If you can do that with your integral, then you’ve probably got an analytic result. If you can’t, then you don’t.
What if you have only some of the requirements, but not the others? What if you can take derivatives, but don’t know all of the identities between your functions? What if you can do series expansions, but only in some limits? What if you can do all the above, but can’t get numbers out without a supercomputer?
That’s where the ambiguity sets in.
In the end, whether or not we have the full analytic answer is a matter of degree. The closer we can get to functions that mathematicians have studied and understood, the better grasp we have of our answer and the more “analytic” it is.

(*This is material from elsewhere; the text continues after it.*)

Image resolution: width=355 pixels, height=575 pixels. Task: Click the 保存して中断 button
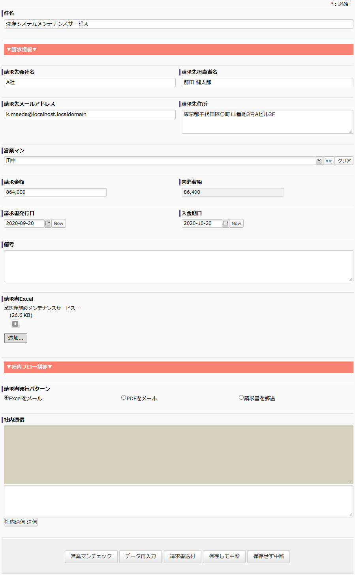click(224, 556)
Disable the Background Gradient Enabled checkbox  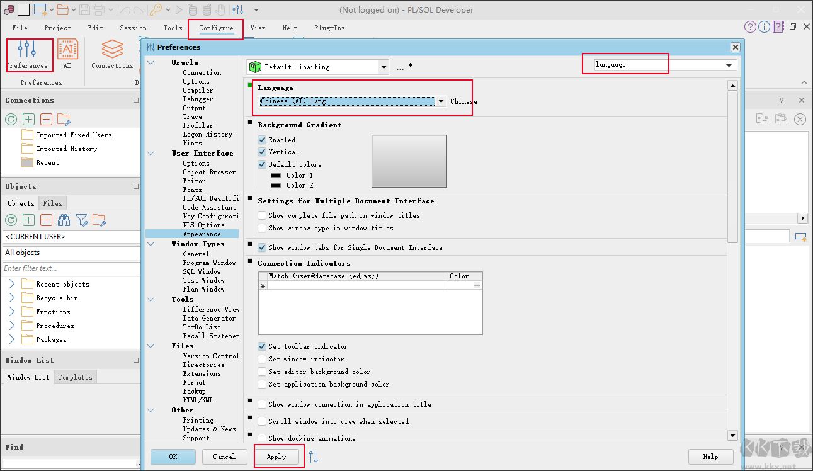click(262, 140)
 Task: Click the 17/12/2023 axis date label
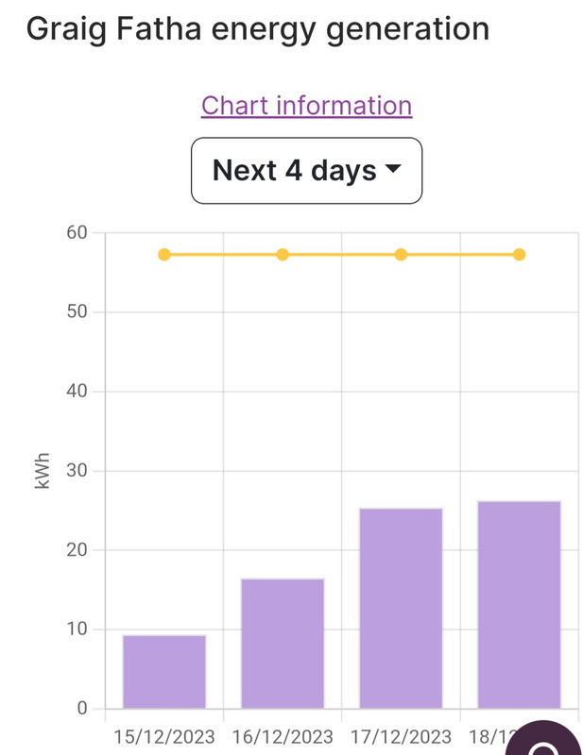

In practice, we end up with a very pragmatic approach to knowledge: whether we know the answer depends entirely on what we can do with it.
My take on definitional issues is that the correct definition depends upon what you intend to use the answers reached with that definition to do.
In the case of determining whether an answer is analytic (incidentally, a term that has a pretty simple meaning that isn’t defined until far too late in the curriculum, making it seem more mystical and complicated than it is), for practice purposes, a question like whether the sine of an angle is an analytic answer depends a lot on whether the numerically evaluated trig function is in the final result (in which case it is probably fine), or in an intermediate step in the analysis, in which case it may very well not be sufficient (especially if your function is chaotic in the sense of being highly sensitive to slight variations in initial conditions). Of course, it is often possible to decompose trig functions into analytic functions that define them, so you could, for example, use trig functions a bit like a Fourier transform to get something easier to work with mathematically and then transform it back based on the trig function definition rather than using a numerical evaluation of it, at the end, to keep everything exact.
“What if you can do series expansions, but only in some limits?”
Coming from physicists, who routinely say, “all other terms are of order alpah^3 or higher and can be neglected”, need one even ask? Of course, compact exact representations of infinite series when they are known are like crown jewels of mathematics that are precious in the extreme, and when you can dissect an infinite series into several other infinite series that can be reduced that way you’ve hit a gold mine of genius. I wonder how many breakthroughs we could make with just a couple more of those.
“What if you can do all the above, but can’t get numbers out without a supercomputer?”
Then you have the state of QCD for the last four decades. Honestly, it is really impressive how universally QCD is accepted as a correct theory in the absence of the ability to compute and test the predictions against experiment using non-approximations of the true QCD equations directly.